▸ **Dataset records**
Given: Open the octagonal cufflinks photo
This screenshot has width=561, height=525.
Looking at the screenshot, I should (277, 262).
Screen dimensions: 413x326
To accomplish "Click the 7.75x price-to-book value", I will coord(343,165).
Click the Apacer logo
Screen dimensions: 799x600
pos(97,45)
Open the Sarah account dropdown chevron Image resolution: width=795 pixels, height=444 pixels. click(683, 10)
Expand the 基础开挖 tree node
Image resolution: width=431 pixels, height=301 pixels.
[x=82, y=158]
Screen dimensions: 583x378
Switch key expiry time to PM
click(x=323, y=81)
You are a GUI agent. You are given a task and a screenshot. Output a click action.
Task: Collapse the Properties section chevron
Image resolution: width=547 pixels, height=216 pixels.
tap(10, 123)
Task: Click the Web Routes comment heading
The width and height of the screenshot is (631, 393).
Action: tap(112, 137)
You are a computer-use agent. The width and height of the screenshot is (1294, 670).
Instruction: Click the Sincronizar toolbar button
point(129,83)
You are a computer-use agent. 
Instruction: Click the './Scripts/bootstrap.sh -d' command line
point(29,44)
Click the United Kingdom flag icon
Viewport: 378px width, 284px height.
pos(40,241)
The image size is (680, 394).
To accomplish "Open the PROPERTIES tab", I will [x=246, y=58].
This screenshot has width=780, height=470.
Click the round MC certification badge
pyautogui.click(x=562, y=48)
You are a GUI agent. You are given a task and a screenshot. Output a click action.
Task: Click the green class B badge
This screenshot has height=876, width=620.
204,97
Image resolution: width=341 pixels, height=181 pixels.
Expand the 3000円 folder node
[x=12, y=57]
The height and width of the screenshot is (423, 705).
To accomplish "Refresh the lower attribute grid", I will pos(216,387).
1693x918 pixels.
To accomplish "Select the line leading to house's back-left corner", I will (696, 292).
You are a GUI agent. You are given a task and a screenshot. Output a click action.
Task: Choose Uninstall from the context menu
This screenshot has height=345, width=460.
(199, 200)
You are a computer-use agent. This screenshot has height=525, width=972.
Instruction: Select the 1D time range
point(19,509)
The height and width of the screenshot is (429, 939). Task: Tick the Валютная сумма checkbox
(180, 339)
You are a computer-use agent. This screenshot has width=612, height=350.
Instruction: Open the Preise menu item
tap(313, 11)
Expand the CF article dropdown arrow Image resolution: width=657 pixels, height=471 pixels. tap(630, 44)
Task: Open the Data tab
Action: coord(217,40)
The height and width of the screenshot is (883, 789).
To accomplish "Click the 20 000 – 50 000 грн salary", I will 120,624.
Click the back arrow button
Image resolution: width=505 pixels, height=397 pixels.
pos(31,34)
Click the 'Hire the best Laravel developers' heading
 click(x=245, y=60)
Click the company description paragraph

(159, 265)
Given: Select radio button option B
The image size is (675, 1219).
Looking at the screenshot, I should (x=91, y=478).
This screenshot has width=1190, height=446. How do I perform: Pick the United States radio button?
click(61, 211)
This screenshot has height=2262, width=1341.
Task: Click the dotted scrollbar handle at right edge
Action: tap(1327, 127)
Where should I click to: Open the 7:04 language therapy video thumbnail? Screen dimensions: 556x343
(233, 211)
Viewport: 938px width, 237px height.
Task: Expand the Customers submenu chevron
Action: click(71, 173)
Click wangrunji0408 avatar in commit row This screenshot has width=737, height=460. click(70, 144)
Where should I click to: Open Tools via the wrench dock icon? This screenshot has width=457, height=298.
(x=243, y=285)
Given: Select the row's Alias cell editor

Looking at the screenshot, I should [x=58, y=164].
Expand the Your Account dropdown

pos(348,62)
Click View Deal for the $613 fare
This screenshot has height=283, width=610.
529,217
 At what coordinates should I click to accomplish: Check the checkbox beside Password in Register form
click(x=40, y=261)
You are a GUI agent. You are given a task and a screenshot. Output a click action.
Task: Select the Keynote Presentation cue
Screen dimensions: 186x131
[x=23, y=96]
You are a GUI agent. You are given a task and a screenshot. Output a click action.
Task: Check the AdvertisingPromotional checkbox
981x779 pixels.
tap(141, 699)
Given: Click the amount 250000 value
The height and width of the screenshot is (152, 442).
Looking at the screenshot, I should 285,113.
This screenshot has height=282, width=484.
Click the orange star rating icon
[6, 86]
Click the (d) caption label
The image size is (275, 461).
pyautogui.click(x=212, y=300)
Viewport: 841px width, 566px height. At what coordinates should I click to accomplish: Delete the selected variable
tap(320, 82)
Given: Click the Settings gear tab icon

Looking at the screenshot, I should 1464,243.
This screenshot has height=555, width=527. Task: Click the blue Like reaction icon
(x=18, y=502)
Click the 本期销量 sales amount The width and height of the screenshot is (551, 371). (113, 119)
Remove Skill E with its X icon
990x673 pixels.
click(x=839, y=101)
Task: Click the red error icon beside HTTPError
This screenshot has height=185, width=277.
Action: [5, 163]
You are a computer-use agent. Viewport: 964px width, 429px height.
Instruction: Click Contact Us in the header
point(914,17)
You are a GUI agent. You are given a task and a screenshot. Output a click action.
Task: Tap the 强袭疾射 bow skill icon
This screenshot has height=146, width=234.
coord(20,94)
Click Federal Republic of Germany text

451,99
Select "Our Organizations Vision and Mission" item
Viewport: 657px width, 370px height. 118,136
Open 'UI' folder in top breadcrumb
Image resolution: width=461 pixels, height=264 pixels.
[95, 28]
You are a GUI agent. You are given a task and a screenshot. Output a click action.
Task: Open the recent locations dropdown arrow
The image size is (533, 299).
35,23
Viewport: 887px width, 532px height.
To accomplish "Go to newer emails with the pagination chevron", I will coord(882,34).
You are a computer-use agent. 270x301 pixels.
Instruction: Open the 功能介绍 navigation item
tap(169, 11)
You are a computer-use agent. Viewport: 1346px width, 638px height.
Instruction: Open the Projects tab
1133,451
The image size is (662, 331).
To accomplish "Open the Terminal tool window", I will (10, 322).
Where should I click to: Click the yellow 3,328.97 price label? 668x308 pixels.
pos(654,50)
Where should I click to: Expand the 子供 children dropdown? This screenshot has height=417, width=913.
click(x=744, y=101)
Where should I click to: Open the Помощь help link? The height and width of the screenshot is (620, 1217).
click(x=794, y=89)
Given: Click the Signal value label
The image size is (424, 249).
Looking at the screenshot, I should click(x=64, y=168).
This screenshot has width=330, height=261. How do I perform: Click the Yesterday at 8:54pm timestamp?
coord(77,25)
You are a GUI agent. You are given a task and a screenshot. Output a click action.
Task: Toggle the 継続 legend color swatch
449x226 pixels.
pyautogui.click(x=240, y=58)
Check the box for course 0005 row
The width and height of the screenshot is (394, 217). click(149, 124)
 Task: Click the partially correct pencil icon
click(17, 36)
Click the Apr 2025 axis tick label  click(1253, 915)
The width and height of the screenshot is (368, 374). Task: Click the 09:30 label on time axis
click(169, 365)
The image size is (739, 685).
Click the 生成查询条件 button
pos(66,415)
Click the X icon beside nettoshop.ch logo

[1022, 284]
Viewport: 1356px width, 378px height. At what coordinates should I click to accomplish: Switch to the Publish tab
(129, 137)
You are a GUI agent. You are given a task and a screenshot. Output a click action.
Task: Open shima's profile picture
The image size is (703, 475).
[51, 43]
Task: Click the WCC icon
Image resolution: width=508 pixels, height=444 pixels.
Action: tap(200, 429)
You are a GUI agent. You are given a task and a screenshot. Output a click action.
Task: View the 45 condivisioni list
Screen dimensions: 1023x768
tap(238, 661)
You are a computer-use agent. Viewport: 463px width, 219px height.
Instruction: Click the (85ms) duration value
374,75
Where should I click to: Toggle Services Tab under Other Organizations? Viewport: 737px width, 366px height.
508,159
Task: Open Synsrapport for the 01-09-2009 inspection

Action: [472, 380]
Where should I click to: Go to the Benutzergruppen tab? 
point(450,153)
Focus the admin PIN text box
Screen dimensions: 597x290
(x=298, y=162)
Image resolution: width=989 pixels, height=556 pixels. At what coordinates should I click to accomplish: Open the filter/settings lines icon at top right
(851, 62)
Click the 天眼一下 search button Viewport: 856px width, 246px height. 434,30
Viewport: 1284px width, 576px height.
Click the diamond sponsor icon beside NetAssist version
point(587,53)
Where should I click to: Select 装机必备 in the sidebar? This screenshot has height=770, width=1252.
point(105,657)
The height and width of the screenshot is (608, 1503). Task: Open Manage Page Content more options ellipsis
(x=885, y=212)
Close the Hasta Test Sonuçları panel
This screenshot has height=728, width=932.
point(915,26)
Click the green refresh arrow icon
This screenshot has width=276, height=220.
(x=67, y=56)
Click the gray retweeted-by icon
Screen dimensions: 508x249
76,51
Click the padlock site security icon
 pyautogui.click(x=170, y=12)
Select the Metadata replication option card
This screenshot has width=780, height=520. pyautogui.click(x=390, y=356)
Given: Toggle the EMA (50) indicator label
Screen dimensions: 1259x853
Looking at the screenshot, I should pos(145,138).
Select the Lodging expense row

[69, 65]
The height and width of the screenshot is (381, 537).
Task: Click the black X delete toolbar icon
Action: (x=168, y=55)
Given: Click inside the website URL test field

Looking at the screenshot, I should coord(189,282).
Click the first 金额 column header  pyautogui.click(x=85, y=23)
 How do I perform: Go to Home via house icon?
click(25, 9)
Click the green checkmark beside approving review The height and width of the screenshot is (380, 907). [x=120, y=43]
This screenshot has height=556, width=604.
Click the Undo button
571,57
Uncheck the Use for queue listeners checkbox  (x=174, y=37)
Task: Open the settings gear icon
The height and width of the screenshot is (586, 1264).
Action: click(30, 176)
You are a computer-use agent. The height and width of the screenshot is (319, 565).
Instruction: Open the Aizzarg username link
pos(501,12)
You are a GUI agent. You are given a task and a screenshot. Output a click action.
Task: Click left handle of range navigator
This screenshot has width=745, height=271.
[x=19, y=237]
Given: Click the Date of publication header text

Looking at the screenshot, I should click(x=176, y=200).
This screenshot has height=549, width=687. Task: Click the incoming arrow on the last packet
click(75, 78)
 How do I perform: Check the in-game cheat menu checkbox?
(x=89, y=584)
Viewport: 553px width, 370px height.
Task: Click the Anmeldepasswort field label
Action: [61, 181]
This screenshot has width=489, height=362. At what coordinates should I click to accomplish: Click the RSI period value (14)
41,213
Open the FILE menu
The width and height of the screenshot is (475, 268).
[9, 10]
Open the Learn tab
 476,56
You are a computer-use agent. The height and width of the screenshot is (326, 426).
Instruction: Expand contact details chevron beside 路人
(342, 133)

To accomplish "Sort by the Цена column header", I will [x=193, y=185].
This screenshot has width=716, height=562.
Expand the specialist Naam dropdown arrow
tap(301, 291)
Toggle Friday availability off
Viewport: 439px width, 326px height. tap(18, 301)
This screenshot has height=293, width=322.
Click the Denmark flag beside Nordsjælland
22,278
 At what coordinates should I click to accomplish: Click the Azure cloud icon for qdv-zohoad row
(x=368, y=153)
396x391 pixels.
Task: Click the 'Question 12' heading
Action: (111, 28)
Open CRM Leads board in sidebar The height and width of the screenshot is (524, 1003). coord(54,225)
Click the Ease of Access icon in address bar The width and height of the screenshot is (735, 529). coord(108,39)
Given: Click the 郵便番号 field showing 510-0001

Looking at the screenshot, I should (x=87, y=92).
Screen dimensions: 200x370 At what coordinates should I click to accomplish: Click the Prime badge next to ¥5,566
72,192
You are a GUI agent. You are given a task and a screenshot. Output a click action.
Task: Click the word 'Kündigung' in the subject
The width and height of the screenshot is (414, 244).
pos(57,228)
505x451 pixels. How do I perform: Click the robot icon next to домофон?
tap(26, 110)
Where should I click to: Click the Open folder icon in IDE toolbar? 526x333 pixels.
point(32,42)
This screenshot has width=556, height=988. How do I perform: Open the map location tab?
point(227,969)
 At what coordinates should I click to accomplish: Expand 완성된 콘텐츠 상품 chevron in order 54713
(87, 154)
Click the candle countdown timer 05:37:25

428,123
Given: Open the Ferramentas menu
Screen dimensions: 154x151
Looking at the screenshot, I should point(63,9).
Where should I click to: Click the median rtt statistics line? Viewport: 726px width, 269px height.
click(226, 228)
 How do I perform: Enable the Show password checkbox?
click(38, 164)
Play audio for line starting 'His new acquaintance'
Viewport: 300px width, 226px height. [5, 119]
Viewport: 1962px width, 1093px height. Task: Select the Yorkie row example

▸ **Directions**
Please restate, word for word, the lines of the entries that run from the first line through the one holding "Click the Apacer logo", and add nothing.

▸ **Reply to the task**
Given: Open the octagonal cufflinks photo
This screenshot has width=561, height=525.
Looking at the screenshot, I should (277, 262).
Screen dimensions: 413x326
To accomplish "Click the 7.75x price-to-book value", I will coord(343,165).
Click the Apacer logo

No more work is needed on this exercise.